Choć Dirk Kuyt nie może zaliczyć ostatniego sezonu do udanych, to obiektywnie trudno jest podważać jego dokonania i umiejętności. Manager Liverpoolu, Kenny Dalglish, będzie chciał pozbyć się Holendra w letnim okienku transferowym. 31-latek rozważa grę jedynie w drużynach, które zapewniły sobie start w Lidze Mistrzów.

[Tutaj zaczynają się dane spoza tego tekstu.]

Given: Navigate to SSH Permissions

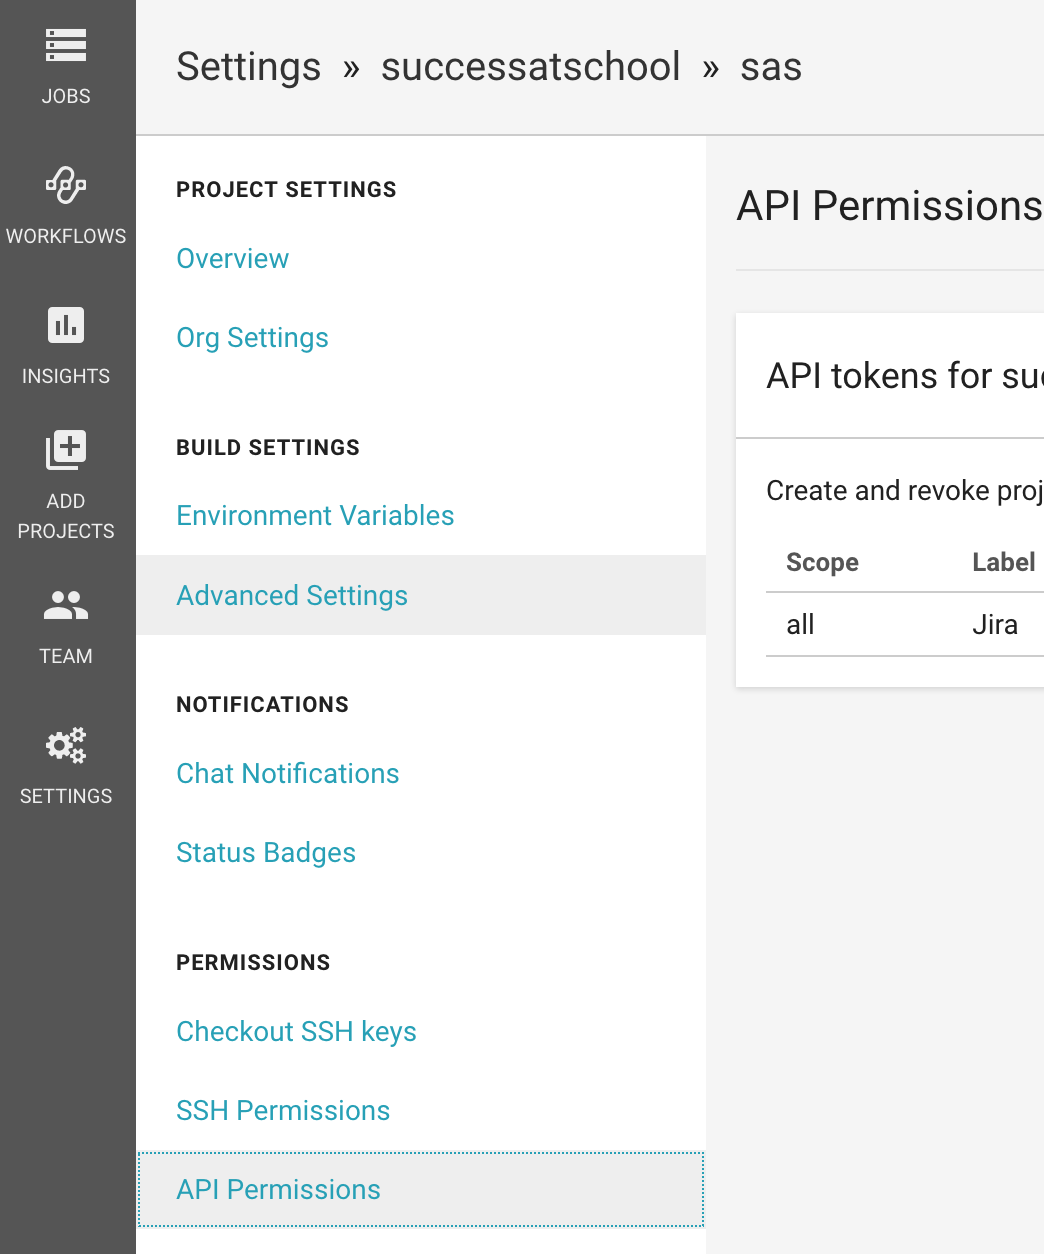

"Mój cel to gra w Lidze Mistrzów. Jednakże, nie podjąłem jeszcze decyzji odnośnie mojej przyszłości. Wiele klubów wyraziło już zainteresowanie transferem" - zdradził zawodnik w rozmowie dziennikarzem portalu goal.com.
"Zostałem poinformowany o zainteresowaniu ze strony Hamburga i bardzo mi to schlebia. W tej chwili skupiam się jednak wyłącznie na grze w drużynie narodowej. Kilka klubów z Bundesligi również widziałoby mnie u siebie, ale mam też sygnały z innych europejskich drużyn".
"Jeszcze nie zdecydowałem co dalej. Mój agent doskonale mnie zna, wie czego chcę i to on odwala ciężką robotę".
Kuyt otwarcie przyznaje, że gra w Bundeslidze jest dla niego ciekawą opcją.
"Bundesliga jest całkiem interesująca. Wielu Holendrów prowadzi swoje codzienne interesy w Niemczech, a kluby z tej ligi nieźle radzą sobie w Europie. Najlepszym przykładem jest Bayern. Z pewnością Bundesliga może rywalizować z innymi wielkimi ligami".
"Wielu dobrych holenderskich piłkarzy ma związki z Bundesligą. Klaas-Jan Huntelaar jest koronowanym królem strzelców, gra tam Arjen Robben, Mark van Bommel zapisał kawałek historii i przykładów jest więcej".
Jednocześnie Kuyt wykluczył swój powrót do Feyenoordu. Co ciekawe, gazety w Anglii spekulują, że nowym trenerem Liverpoolu może zostać Louis van Gaal, co może mieć wpływ na przyszłość jego rodaka. Czy Uli Hoeness wyobraża sobie go jako zastępcę dla Mario Gomeza?